Friday, September 16, 2005

Captivating...

Well, as you can tell from my last blog title - this hasn't been the best of weeks (lots of frustration - esp when the actual blog did not post, only the title). But - things are much better now thanks to some awesome friends. Tuesday evening I hashed it out with a good friend from college and lets just say that our conversation really hit home. This week has been so long, busy and frustrating that everything just boiled up and spilled over and since I am slightly emotionally handicapped (I'm working on it folks) I just didn't know what to do with all of the emotion! But like I said - the conversation helped immensely. Of course, to top it off, I was having self-esteem issues which are all too common in everyone's life, so I started reading this book called Captivating by John and Stasi Edwards (John is the guy who wrote Wild At Heart). My friends Nicole and Lindsie had been talking about it for a while and when Nic came to visit Wed night I read the first 2 chapters - I couldn't put it down! It is so revealing! And I really feel like this will help me really discover and understand myself, hopefully resulting in a better Christian, a non-emotionally handicapped Christian. So I want to share what this book is teaching me...

Chapter one discussed the self-doubt that most women have and it was insanely correct because after almost every sentence I said "yes" or "that is so true." Chapter 2 discussed the role of Eve - or at least the role she was supposed to play before the crap hit the fan. And Chapter 3 is the one I will discuss today, entitled "Haunted by a Question"

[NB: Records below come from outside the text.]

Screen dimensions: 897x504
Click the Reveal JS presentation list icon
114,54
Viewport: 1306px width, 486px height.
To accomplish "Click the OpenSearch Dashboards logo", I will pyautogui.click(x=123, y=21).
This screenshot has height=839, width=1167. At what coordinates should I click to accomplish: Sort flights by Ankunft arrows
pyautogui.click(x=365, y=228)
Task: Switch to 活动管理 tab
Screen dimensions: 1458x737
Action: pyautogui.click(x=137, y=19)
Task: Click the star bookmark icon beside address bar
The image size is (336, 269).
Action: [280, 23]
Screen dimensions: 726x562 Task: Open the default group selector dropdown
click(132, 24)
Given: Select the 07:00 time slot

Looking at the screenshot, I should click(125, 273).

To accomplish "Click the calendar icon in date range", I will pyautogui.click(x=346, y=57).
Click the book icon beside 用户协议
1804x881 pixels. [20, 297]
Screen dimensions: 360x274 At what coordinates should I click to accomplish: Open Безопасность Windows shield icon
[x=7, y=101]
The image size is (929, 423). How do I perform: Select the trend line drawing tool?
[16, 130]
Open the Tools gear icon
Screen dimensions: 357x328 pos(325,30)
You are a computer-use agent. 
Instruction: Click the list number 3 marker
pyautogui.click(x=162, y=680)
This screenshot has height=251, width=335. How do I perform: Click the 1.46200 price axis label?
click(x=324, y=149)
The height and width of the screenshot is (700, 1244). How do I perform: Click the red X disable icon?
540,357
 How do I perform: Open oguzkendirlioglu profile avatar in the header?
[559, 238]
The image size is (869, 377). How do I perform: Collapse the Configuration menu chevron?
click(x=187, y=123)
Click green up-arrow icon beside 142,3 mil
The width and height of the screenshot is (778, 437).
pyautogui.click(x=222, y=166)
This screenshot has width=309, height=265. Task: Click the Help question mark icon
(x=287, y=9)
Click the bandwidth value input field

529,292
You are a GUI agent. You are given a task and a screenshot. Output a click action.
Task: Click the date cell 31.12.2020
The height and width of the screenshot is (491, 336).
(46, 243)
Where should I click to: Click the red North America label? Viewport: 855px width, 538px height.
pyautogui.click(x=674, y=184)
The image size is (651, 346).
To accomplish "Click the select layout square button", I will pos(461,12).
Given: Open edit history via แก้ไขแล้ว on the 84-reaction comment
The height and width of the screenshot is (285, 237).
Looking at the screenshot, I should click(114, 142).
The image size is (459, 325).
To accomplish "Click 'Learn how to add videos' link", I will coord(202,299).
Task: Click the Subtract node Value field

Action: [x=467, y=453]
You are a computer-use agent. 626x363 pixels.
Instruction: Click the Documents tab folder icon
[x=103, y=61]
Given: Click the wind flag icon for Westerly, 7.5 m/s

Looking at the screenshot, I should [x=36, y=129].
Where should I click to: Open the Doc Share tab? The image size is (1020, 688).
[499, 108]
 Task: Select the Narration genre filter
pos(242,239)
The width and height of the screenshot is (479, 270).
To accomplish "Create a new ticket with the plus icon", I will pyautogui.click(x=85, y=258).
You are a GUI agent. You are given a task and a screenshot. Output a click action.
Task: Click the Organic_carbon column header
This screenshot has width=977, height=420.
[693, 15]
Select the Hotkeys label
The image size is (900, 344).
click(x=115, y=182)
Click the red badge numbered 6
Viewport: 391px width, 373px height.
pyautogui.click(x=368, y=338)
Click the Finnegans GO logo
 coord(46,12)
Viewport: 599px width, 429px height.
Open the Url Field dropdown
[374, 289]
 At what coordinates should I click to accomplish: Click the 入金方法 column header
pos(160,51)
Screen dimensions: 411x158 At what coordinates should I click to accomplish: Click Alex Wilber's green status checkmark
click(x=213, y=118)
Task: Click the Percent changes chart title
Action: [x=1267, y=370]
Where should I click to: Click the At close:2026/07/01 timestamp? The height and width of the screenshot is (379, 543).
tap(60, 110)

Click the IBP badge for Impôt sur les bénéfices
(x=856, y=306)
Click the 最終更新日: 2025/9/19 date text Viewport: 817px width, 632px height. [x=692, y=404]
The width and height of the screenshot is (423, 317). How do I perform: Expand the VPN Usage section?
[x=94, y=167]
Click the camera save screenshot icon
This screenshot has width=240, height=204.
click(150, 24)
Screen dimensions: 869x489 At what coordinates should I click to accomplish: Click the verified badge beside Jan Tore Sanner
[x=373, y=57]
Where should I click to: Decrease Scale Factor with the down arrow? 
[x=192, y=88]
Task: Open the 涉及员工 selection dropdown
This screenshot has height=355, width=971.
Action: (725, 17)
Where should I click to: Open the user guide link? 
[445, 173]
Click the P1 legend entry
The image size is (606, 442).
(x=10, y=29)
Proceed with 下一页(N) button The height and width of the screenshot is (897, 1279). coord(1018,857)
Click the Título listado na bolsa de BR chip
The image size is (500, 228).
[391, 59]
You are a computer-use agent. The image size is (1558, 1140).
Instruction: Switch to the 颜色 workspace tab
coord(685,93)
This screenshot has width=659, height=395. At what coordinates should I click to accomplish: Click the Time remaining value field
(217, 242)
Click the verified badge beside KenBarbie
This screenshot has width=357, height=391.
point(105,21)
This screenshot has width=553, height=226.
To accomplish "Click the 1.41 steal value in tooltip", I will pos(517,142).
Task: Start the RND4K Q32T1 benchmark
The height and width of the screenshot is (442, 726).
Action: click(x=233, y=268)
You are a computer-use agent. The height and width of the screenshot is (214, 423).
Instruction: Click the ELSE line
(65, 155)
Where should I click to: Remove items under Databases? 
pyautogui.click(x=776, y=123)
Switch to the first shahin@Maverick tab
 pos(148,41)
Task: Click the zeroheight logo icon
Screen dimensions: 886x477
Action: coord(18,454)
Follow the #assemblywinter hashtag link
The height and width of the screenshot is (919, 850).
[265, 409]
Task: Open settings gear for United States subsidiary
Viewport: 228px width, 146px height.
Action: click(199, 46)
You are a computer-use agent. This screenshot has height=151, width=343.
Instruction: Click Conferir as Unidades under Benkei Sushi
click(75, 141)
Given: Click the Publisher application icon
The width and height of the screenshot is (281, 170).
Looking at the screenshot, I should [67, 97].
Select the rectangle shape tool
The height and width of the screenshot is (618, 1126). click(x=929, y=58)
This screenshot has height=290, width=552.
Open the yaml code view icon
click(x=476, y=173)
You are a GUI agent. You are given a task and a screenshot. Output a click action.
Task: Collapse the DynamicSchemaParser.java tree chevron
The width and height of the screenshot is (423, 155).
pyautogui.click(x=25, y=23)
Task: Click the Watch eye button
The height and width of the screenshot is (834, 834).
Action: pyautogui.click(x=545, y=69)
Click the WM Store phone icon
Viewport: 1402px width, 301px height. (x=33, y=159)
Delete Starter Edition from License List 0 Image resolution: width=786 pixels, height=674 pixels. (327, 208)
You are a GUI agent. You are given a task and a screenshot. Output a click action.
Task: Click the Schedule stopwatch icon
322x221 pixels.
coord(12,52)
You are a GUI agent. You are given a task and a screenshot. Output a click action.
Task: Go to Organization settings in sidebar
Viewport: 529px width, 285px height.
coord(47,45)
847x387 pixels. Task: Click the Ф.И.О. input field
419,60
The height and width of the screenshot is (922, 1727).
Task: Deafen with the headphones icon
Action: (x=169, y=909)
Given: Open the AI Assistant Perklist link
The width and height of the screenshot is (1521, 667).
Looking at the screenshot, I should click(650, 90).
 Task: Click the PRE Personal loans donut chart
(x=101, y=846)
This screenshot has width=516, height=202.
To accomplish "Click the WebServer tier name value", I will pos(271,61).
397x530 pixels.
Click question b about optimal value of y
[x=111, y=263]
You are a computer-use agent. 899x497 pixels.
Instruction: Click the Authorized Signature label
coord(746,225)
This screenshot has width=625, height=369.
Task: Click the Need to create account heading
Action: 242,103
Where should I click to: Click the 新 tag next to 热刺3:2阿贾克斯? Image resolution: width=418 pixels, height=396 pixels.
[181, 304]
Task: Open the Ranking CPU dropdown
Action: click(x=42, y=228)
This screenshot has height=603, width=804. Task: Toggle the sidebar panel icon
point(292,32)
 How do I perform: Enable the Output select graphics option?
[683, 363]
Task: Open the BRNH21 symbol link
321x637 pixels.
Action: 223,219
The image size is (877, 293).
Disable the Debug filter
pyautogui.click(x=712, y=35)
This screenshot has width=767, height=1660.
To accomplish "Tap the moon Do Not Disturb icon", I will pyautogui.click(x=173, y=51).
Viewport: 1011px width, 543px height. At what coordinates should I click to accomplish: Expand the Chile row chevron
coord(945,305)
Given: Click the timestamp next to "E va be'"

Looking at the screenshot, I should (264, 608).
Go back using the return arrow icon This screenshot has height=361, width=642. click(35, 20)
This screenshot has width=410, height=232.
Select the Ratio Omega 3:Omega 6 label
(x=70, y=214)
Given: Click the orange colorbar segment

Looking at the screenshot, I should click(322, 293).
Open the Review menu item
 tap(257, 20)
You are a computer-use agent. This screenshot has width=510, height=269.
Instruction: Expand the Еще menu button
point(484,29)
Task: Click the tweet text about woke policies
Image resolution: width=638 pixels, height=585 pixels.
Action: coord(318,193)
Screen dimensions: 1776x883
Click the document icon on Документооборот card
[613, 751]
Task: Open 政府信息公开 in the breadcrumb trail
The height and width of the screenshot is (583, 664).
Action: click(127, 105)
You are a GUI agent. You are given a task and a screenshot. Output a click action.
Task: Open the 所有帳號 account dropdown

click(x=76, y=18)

"We [women] struggle to know if we matter at all....If we have a career, we feel as though we are missing out on more important matters like marriage and children....most women doub very much that they have any genuine beauty to unveil....[so we say] Oh, forget it. Who cares anyway? Put up a shield and get on with life. Hide....We are more keenly aware of our own shortcomings that anyone else."
Sound familiar? It sure did to me! But hold on it gets better
"Are you comfortable trusting your well-being to someone else? [no]....Most women hate vulnerability [right on!]. We are not inviting--we are guarded. Most of our energy is spent trying to hide our true selves, and control our worlds to have some sense of security."
I hate being vulnerable - to ANYONE! That was the problem Tuesday night. I hate it so much that I struggle to be truly vulnerable and broken before God. Though I can't say that I try to hide myself, I am afraid of being seen - of people realizing who I am and rejecting me. Then the book goes on to describe the 2 types of women that have resulted from the fall from grace and this need for protection: the dominante and the desolate. I am a combination of the two.
The dominant woman "doesn't need anyone--especially a man." How many times have I said this, in passing, when referring to my love life? (or lack thereof). The desolate woman hides behind clothing and work because "seh does not believe she is worth paying attention to....[she] dismisses every compliment....[she] hides behind [her] humor....[she] will not risk rejectino or looking like a fool." Finally, "to hide means to remain safe, to hurt less....by hiding, we take matters into our own hands. We don't return to our God with our broke and desperate hearts."
wow. For all of the self-loathing that I am guilty of, I never once realized that I wasn't returning to God, that I should present him with my broken spirit instead of trying to hide behind a facade of strength. You would think that would be enough to learn for a chapter...but no. Then they went on to talk about indulging - something I NEVER thought I was guilty of!
"The deep longings in our hearts just won't go away. And so we indulge. We buy ourselves something nice when we aren't feeling appreciated. We 'allow' ourselves ... something when we are lonely....we give our hearts away ... instead of giving them to the heart of God....We imagine meaningful conversations or difficult ones where we speak brilliantly....too many movies [ouch - I had just bought Pretty Woman earlier this week to "make myself feel better"]When we camp our hearts in self-doubt, condemning thoughts, or even shame because those emotions have become familiar and comfortable, we are faithlessly indulging rather than allowing our deep ache to draw us to God....Though we seek them out for a little relief from the sorrows of life, addictions turn on us and imprison us inchains that separate us from the heart of God and others as well. It is a lonely prison of our own making, each chain forged in the fire of our indulgent choice....We need not be ashamed that our hearts ache; that we need and thirst and hunger for much more. All of our hearts ache. It is our insatiable need for more that drives us to our God....[woman fears] that she will be abandonded....We do not first bring our heart's Question (am I lovely? do you see me? do you want to see me? are you captivated by what you find in me?)to God, and too often, before we can, we are given answers in a very painful way. We are wounded into believing horrid things about ourselves. And so everyone woman comes into the world set up for a terrible heartbreak."
Wow! That is all I can say. At least now I know that I am not crazy nor am I alone. That is comforting. So now I need to work on some stuff - and I will have to read more to figure out how and what to do. But basically, everything boils down to trusting God - accepting our feelings and desires and fears and presenting them to Him as an offering. But boy is that hard!
Well, Im gonna head home and sleep before the Rangers game tonight - have fun everyone!